- Site 44GL103, Quest End
- U.S. National Register of Historic Places
- Virginia Landmarks Register
- Location: 5488 & 5476 Roanes Wharf Rd., Selden, Virginia
- Coordinates: 37°21′45″N 76°28′13″W﻿ / ﻿37.36250°N 76.47028°W
- Area: 7 acres (2.8 ha)
- Built: 1666, c. 1900
- Built by: Collier, James William Davis; Dimmock, Marion Jr.
- NRHP reference No.: 08000387
- VLR No.: 036-5047

Significant dates
- Added to NRHP: May 9, 2008
- Designated VLR: September 17, 2009

= Site 44GL103, Quest End =

Archaeological site in Virginia, United States

Site 44GL103, Quest End, is a historic home and archaeological site located at Selden, Gloucester County, Virginia.
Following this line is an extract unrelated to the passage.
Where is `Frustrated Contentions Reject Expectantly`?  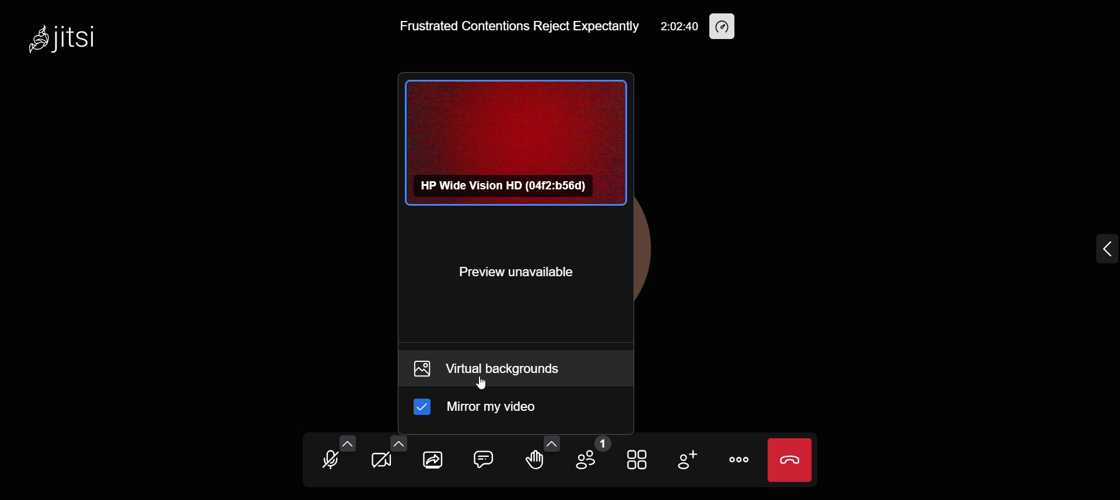
Frustrated Contentions Reject Expectantly is located at coordinates (512, 26). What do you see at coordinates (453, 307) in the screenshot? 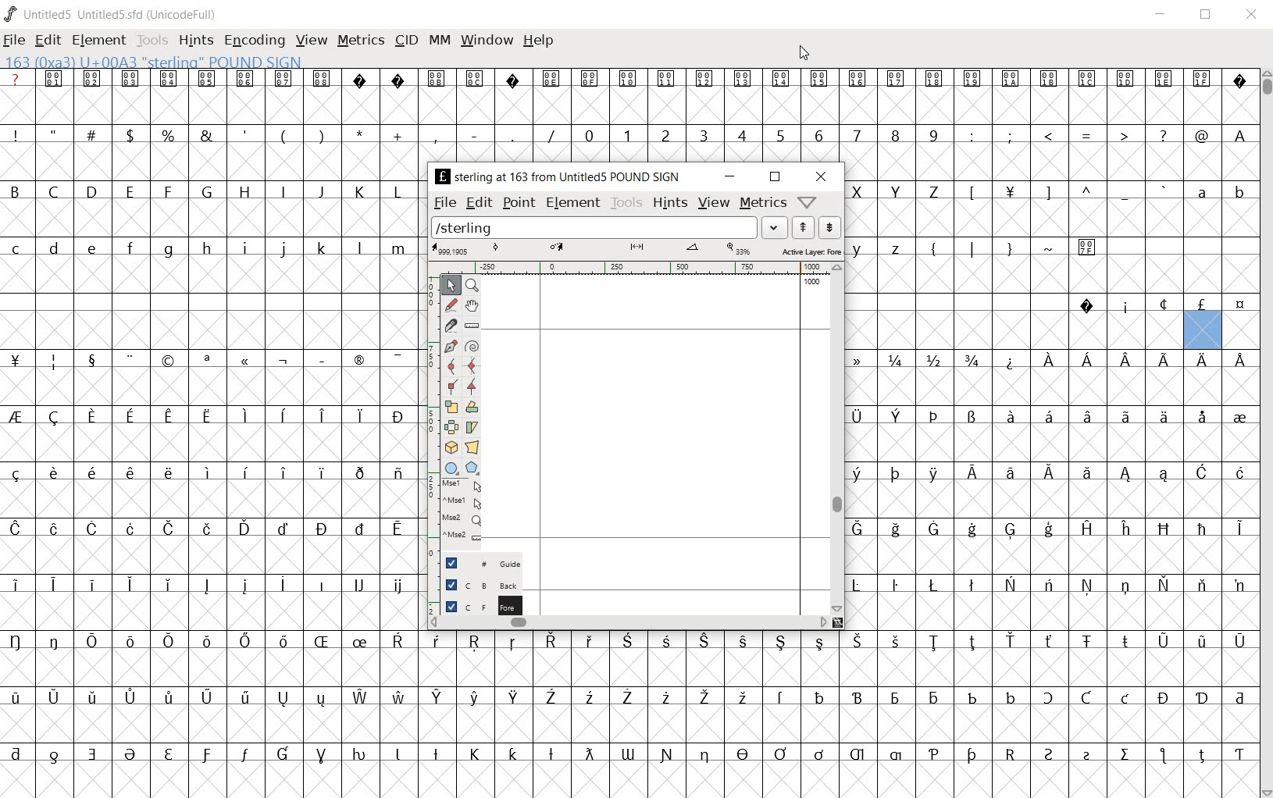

The property includes a two-story, frame house and
late 19th/early 20th century farm complex, with barn and smokehouse, known since the mid-20th
century as Quest End. It was the site of an early colonial plantation. The property includes an early 18th-century brick foundation measuring 36 feet by 20 feet with a partially plastered cellar. The first historic occupation likely followed an initial patent in 1666 by Tobias Hansford.

It was added to the National Register of Historic Places in 2008.